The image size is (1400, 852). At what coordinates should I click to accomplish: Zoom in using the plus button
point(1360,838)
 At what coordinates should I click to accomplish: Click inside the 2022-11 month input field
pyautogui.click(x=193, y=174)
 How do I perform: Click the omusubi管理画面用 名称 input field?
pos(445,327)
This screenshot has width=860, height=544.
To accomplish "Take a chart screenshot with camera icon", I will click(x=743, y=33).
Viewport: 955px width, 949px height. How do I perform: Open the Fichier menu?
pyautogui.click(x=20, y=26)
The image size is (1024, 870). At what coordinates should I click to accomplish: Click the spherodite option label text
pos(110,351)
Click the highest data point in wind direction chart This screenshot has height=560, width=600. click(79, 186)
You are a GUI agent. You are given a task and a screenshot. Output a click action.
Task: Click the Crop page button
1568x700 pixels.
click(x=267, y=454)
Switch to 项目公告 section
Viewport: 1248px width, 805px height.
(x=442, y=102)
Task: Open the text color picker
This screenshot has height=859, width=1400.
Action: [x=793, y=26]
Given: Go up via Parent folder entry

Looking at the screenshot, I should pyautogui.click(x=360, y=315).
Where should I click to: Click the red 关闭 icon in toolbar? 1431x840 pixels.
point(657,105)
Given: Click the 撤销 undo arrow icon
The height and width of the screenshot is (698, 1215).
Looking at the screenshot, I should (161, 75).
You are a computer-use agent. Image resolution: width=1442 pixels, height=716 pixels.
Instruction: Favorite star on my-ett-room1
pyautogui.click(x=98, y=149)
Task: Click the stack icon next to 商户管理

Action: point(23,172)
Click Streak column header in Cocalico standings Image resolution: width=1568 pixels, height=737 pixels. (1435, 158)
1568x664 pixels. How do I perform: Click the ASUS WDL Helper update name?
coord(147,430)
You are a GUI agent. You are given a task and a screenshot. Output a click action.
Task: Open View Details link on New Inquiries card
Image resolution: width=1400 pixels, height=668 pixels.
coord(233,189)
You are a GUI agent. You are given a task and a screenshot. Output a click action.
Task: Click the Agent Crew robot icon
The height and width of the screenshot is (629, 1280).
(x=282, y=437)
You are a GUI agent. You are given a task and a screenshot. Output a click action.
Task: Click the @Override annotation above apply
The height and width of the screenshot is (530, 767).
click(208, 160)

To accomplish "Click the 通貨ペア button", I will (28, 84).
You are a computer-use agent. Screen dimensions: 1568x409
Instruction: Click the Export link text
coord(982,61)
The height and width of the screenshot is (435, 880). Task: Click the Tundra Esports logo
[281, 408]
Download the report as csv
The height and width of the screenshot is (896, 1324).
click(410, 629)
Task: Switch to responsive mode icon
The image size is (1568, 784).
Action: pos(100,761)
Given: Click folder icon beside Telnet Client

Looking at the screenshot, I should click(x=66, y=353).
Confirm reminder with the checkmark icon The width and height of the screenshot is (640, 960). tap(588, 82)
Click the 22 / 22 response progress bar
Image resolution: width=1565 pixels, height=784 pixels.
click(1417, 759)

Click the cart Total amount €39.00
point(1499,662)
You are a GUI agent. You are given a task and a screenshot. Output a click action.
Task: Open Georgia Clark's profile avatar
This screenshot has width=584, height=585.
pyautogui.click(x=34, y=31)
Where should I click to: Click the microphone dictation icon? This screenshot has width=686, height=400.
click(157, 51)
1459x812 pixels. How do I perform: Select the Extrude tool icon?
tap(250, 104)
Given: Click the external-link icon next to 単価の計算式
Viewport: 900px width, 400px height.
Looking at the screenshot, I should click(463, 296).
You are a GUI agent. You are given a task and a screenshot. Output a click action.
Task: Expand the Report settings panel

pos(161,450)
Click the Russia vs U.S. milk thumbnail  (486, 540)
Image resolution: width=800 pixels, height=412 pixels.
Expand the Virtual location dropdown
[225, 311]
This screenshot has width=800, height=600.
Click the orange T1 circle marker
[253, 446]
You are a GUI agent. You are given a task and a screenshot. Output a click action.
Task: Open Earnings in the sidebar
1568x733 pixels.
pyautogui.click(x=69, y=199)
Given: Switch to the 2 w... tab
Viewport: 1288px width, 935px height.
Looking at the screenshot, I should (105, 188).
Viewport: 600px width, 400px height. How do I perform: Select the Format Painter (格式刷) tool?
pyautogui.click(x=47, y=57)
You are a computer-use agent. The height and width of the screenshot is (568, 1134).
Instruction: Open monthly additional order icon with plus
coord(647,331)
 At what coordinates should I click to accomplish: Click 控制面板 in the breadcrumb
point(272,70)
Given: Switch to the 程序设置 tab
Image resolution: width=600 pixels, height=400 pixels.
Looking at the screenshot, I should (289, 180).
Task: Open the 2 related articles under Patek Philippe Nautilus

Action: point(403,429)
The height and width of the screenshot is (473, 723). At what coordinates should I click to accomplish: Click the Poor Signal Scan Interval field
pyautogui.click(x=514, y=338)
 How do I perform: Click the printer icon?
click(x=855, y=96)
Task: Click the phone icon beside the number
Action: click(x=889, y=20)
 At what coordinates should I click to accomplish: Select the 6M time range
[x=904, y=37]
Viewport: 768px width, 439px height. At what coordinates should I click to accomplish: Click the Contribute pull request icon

◆ **Required task**
Copy out all of the data above line for line, keeping every character, space, and line break unchanged.

◆ **Solution to this task**
The image size is (1400, 852). At what coordinates should I click to accomplish: Zoom in using the plus button
point(1360,838)
 At what coordinates should I click to accomplish: Click inside the 2022-11 month input field
pyautogui.click(x=193, y=174)
 How do I perform: Click the omusubi管理画面用 名称 input field?
pos(445,327)
This screenshot has width=860, height=544.
To accomplish "Take a chart screenshot with camera icon", I will click(x=743, y=33).
Viewport: 955px width, 949px height. How do I perform: Open the Fichier menu?
pyautogui.click(x=20, y=26)
The image size is (1024, 870). At what coordinates should I click to accomplish: Click the spherodite option label text
pos(110,351)
Click the highest data point in wind direction chart This screenshot has height=560, width=600. click(79, 186)
You are a GUI agent. You are given a task and a screenshot. Output a click action.
Task: Click the Crop page button
1568x700 pixels.
click(x=267, y=454)
Switch to 项目公告 section
Viewport: 1248px width, 805px height.
(x=442, y=102)
Task: Open the text color picker
This screenshot has height=859, width=1400.
Action: [x=793, y=26]
Given: Go up via Parent folder entry

Looking at the screenshot, I should pyautogui.click(x=360, y=315).
Where should I click to: Click the red 关闭 icon in toolbar? 1431x840 pixels.
point(657,105)
Given: Click the 撤销 undo arrow icon
The height and width of the screenshot is (698, 1215).
Looking at the screenshot, I should (161, 75).
You are a computer-use agent. Image resolution: width=1442 pixels, height=716 pixels.
Instruction: Favorite star on my-ett-room1
pyautogui.click(x=98, y=149)
Task: Click the stack icon next to 商户管理

Action: point(23,172)
Click Streak column header in Cocalico standings Image resolution: width=1568 pixels, height=737 pixels. (1435, 158)
1568x664 pixels. How do I perform: Click the ASUS WDL Helper update name?
coord(147,430)
You are a GUI agent. You are given a task and a screenshot. Output a click action.
Task: Open View Details link on New Inquiries card
Image resolution: width=1400 pixels, height=668 pixels.
coord(233,189)
You are a GUI agent. You are given a task and a screenshot. Output a click action.
Task: Click the Agent Crew robot icon
The height and width of the screenshot is (629, 1280).
(x=282, y=437)
You are a GUI agent. You are given a task and a screenshot. Output a click action.
Task: Click the @Override annotation above apply
The height and width of the screenshot is (530, 767).
click(208, 160)

To accomplish "Click the 通貨ペア button", I will (28, 84).
You are a computer-use agent. Screen dimensions: 1568x409
Instruction: Click the Export link text
coord(982,61)
The height and width of the screenshot is (435, 880). Task: Click the Tundra Esports logo
[281, 408]
Download the report as csv
The height and width of the screenshot is (896, 1324).
click(410, 629)
Task: Switch to responsive mode icon
The image size is (1568, 784).
Action: pos(100,761)
Given: Click folder icon beside Telnet Client

Looking at the screenshot, I should click(x=66, y=353).
Confirm reminder with the checkmark icon The width and height of the screenshot is (640, 960). tap(588, 82)
Click the 22 / 22 response progress bar
Image resolution: width=1565 pixels, height=784 pixels.
click(1417, 759)

Click the cart Total amount €39.00
point(1499,662)
You are a GUI agent. You are given a task and a screenshot. Output a click action.
Task: Open Georgia Clark's profile avatar
This screenshot has width=584, height=585.
pyautogui.click(x=34, y=31)
Where should I click to: Click the microphone dictation icon? This screenshot has width=686, height=400.
click(157, 51)
1459x812 pixels. How do I perform: Select the Extrude tool icon?
tap(250, 104)
Given: Click the external-link icon next to 単価の計算式
Viewport: 900px width, 400px height.
Looking at the screenshot, I should click(463, 296).
You are a GUI agent. You are given a task and a screenshot. Output a click action.
Task: Expand the Report settings panel

pos(161,450)
Click the Russia vs U.S. milk thumbnail  (486, 540)
Image resolution: width=800 pixels, height=412 pixels.
Expand the Virtual location dropdown
[225, 311]
This screenshot has width=800, height=600.
Click the orange T1 circle marker
[253, 446]
You are a GUI agent. You are given a task and a screenshot. Output a click action.
Task: Open Earnings in the sidebar
1568x733 pixels.
pyautogui.click(x=69, y=199)
Given: Switch to the 2 w... tab
Viewport: 1288px width, 935px height.
Looking at the screenshot, I should (105, 188).
Viewport: 600px width, 400px height. How do I perform: Select the Format Painter (格式刷) tool?
pyautogui.click(x=47, y=57)
You are a computer-use agent. The height and width of the screenshot is (568, 1134).
Instruction: Open monthly additional order icon with plus
coord(647,331)
 At what coordinates should I click to accomplish: Click 控制面板 in the breadcrumb
point(272,70)
Given: Switch to the 程序设置 tab
Image resolution: width=600 pixels, height=400 pixels.
Looking at the screenshot, I should (289, 180).
Task: Open the 2 related articles under Patek Philippe Nautilus

Action: point(403,429)
The height and width of the screenshot is (473, 723). At what coordinates should I click to accomplish: Click the Poor Signal Scan Interval field
pyautogui.click(x=514, y=338)
 How do I perform: Click the printer icon?
click(x=855, y=96)
Task: Click the phone icon beside the number
Action: click(x=889, y=20)
 At what coordinates should I click to accomplish: Select the 6M time range
[x=904, y=37]
Viewport: 768px width, 439px height. At what coordinates should I click to accomplish: Click the Contribute pull request icon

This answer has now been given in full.